The blast processing apparatus 200 includes an air supply unit 201 that supplies compressed air, a particle supply unit 202 that supplies blasting particles, an air supplied from the air supply unit 201, and a blast supply supplied from the particle supply unit 202. The mixed output unit 203 that mixes and outputs the particles and the mixed output unit 203 via a pipe or a hose and the like, and compressed air containing alumina particles supplied from the mixed output unit 203 (in the following description, a mixed gas) And an injection nozzle 204 that injects the protective member 60 toward the protective member 60 that is the object to be processed. In the present embodiment, the mixed gas is sprayed by the spray nozzle 204 onto the surface side of the protective member 60 after use, that is, the surface to which the reaction product is attached. As described above, in the present embodiment, the blasting process is performed using the so-called pneumatic blasting apparatus 200.

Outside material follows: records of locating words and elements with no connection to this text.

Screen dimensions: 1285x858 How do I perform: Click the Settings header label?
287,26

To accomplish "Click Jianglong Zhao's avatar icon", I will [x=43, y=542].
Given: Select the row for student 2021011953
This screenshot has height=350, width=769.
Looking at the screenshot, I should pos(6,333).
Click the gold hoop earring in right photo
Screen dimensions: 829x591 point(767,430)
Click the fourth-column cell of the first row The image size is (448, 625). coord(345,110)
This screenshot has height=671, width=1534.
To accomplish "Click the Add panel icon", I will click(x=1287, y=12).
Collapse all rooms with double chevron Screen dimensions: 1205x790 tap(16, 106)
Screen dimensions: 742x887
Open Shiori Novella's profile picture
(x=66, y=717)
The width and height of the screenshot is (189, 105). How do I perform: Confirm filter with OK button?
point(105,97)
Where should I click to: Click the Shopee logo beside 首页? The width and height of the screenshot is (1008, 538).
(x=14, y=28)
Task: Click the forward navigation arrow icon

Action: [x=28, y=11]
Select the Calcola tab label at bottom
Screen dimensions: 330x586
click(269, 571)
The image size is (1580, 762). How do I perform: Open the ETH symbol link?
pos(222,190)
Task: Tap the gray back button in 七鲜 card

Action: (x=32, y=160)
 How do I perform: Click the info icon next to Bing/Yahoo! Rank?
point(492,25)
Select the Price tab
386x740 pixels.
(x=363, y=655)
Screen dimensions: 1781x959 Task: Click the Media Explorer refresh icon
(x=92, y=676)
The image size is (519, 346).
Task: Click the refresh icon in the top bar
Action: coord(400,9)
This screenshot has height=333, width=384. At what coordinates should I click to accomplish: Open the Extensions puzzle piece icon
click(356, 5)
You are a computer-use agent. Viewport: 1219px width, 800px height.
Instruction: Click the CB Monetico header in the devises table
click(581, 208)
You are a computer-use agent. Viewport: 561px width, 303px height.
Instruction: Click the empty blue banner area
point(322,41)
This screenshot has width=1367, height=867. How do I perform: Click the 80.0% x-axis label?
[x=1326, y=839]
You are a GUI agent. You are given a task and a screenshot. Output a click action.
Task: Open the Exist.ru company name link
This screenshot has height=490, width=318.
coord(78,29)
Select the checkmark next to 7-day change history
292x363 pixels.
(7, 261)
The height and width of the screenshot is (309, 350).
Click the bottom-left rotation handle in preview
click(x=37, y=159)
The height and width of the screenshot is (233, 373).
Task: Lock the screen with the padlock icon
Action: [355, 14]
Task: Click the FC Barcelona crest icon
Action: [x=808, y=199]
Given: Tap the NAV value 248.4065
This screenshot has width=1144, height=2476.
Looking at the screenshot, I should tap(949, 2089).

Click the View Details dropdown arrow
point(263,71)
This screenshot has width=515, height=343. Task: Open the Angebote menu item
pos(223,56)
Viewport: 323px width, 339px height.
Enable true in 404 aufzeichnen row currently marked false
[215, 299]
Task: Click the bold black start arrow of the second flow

In the present embodiment, alumina having Knoop hardness higher than quartz constituting the protective member 60 is used as the blast particles. In addition, the Knoop hardness of quartz is about 820 (kg / cm ² ), and the Knoop hardness of alumina is about 2250 (kg / cm ² ). However, it is not limited to alumina, and for example, SiC, c-BN, diamond or the like may be used. For example, in the case where the protective member 60 is made of a material having a Knoop hardness lower than that of quartz, quartz may be used as blast particles.
In the present invention, the Knoop hardness can be adopted as a quantitative measure representing the hardness of the industrial material, but is not limited thereto. In addition to the Knoop hardness scale, for example, a scale such as Vickers hardness, Mohs hardness, Brinell hardness, Rockwell hardness, shear hardness, or the like may be used. For example, on the scale of Mohs hardness, values of alumina (9), GaN-based compound semiconductor (9), iron (8-8.5), quartz (7), glass (5-6), etc. are known.

  In the present embodiment, the pressure of the mixed gas injected from the injection nozzle 204 (hereinafter referred to as blast pressure) is set to 0.3 MPa, and the injection time of the mixed gas with respect to one protective member 60 is 1 minute to About 10 minutes. However, the blast pressure and the injection time may be changed as appropriate.

  In the present embodiment, the arithmetic average roughness Ra on the surface side of the protective member 60 after the blast treatment is set to 10 μm or more, more preferably 20 μm or more, so that the protective member 60 can be used in a film forming operation during reuse. The reaction product attached to the surface side is further prevented from peeling off. In addition, as a method for setting the arithmetic average roughness Ra on the surface side of the protective member 60 to 20 μm or more, for example, the average particle diameter of blast particles (alumina) used for blasting may be selected from a range of 250 μm to 600 μm. Can be mentioned.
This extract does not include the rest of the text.